Serge Latouche: decrescere per reincantare il mondo
A questo punto devo considerare Trento un vero centro della decrescita". Di fronte a un aula conferenze, quella della Fondazione della Cassa di Risparmio di Trento e Rovereto, gremita fino al punto che qualcuno ha dovuto seguire il suo intervento in piedi, Serge Latouche ha con queste parole, l’8 novembre, espresso il suo riconoscimento a un pubblico che già un anno fa aveva accolto altrettanto numeroso la sua presenza a Trento.
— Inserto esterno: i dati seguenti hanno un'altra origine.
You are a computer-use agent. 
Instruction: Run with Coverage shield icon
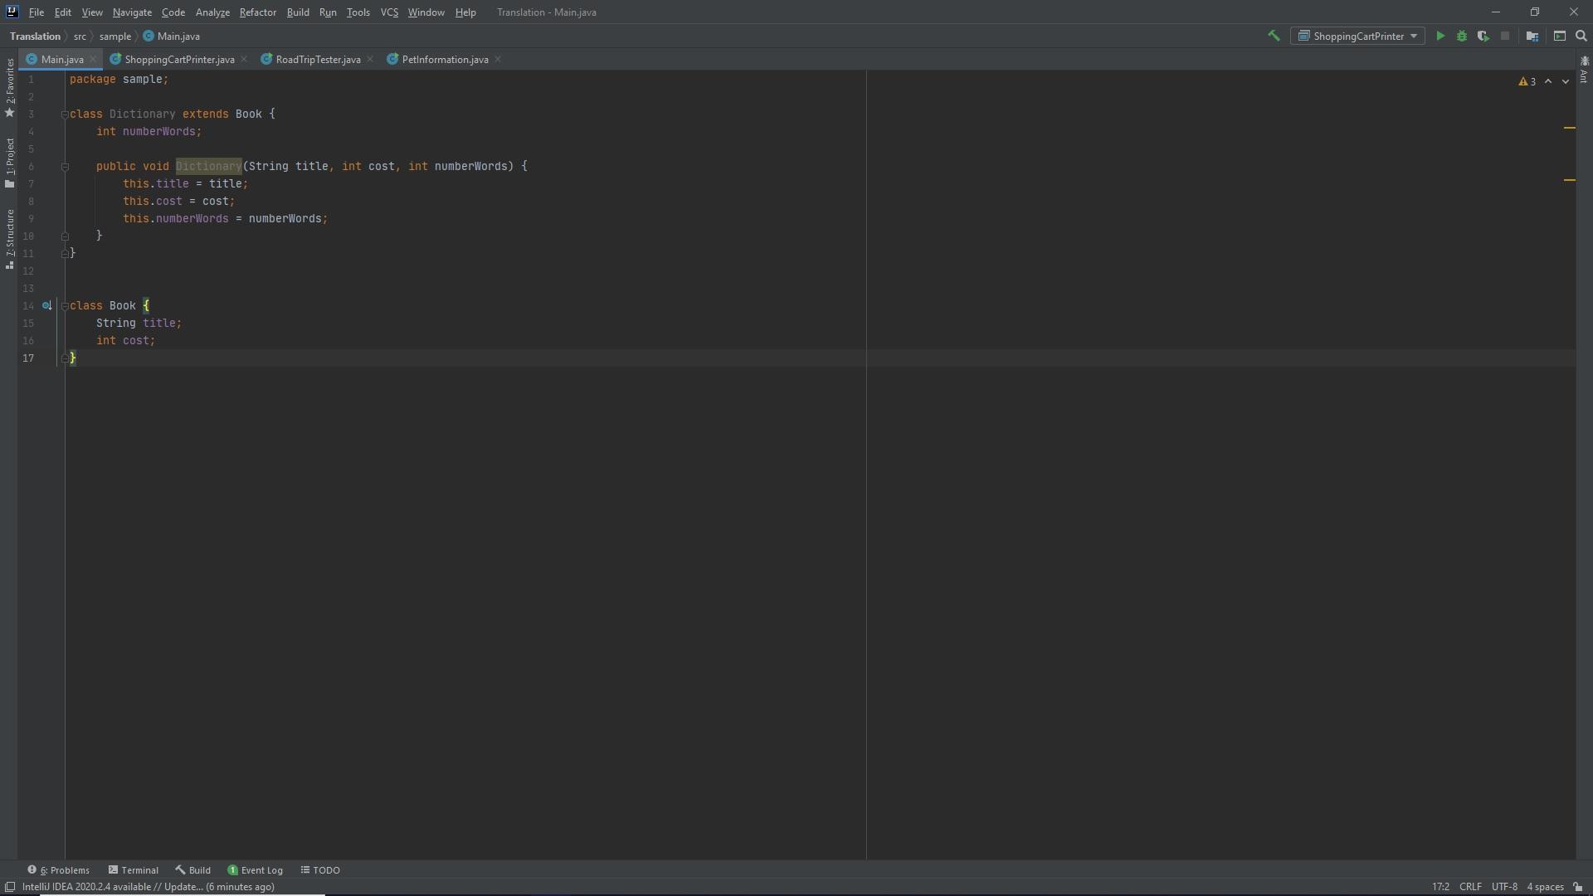[x=1483, y=36]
Economista, sociologo, filosofo, Latouche è colui che meglio di chiunque altro ha saputo dare credibilità al progetto di una società della decrescita, radicalmente alternativa al modello sociale che, sviluppatosi in Occidente, oggi domina nel mondo per effetto della cosiddetta globalizzazione. "Nient’altro che una nuova parola, quest’ultima, per definire il processo di ‘occidentalizzazione’ del pianeta", spiega Latouche al pubblico trentino. "Un processo cominciato quando lo si chiamava ‘colonizzazione’ e proseguito, dopo la seconda guerra mondiale, centrandosi attorno ai concetti di ‘sviluppo’ e di ‘crescita’. Il risultato, oggi, è un mondo appiattito su un pensiero unico, economicista, uniformato nell’adorazione del dio Pil". Un mondo destinato alla catastrofe ambientale e sociale, talmente incapace di pensare in maniera altra da reagire alle avvisaglie del disastro (l’uragano Katrina e le fiamme di Parigi, per restare agli esempi più eclatanti degli ultimi tempi) rimanendo aggrappato al concetto di sviluppo e limitandosi ad aggettivarlo. "Sviluppo sostenibile – osserva Latouche – è l’ossimoro più assurdo che l’uomo abbia mai inventato: per definizione, nessuno sviluppo è sostenibile". La soluzione sta allora nel "decolonizzare l’immaginario della crescita", per riuscire a pensare e a realizzare una società dove ad essere sostenibile sia invece la decrescita: "Non una società della recessione, come può pensare chi ragiona in maniera tradizionale, ma una società conviviale, pacifica, solidale".
Un’impresa tutt’altro che facile. Lo fanno notare per primi Ugo Morelli e Sergio Manghi, i due professori chiamati a dialogare con Latouche nell’incontro organizzato dalla Trento School of Management. Convinti anch’essi della necessità di cambiare rotta, entrambi pongono però l’accento sul vuoto di senso che può lasciare negli individui e nelle collettività l’abbandono di un modello così rassicurante come quello centrato sul concetto di sviluppo. Come fare a colmarlo? "Provando a reincantare il mondo – risponde il pensatore francese – con l’arte, la poesia, l’ozio e tutto ciò che l’economicismo ha cacciato dalle nostre vite bollandolo come ‘inutile’, e che la società della decrescita vuole riconquistare".
Basterà per convincere i "tossicodipendenti" della crescita? Latouche non nasconde l’improbabilità della cosa. Non può esserci società della decrescita senza individui educati a recepirla, ma, d’altra parte, solo una società della decrescita può educare gli individui alla ricezione dei valori cui è ispirata: è a causa di questo circolo vizioso, osserva Latouche, che la rottura con qualunque immaginario dominante resta improbabile. Ma non impossibile. La rottura parziale sta già avvenendo in più di un caso, come dimostrano le esperienze di economia solidale presenti anche in Trentino.
Non resta che continuare a dialogare con gli individui e le collettività potenzialmente più sensibili. Con quale spirito? Latouche risponde citando Gramsci: "Temperando il pessimismo della ragione con l’ottimismo della volontà".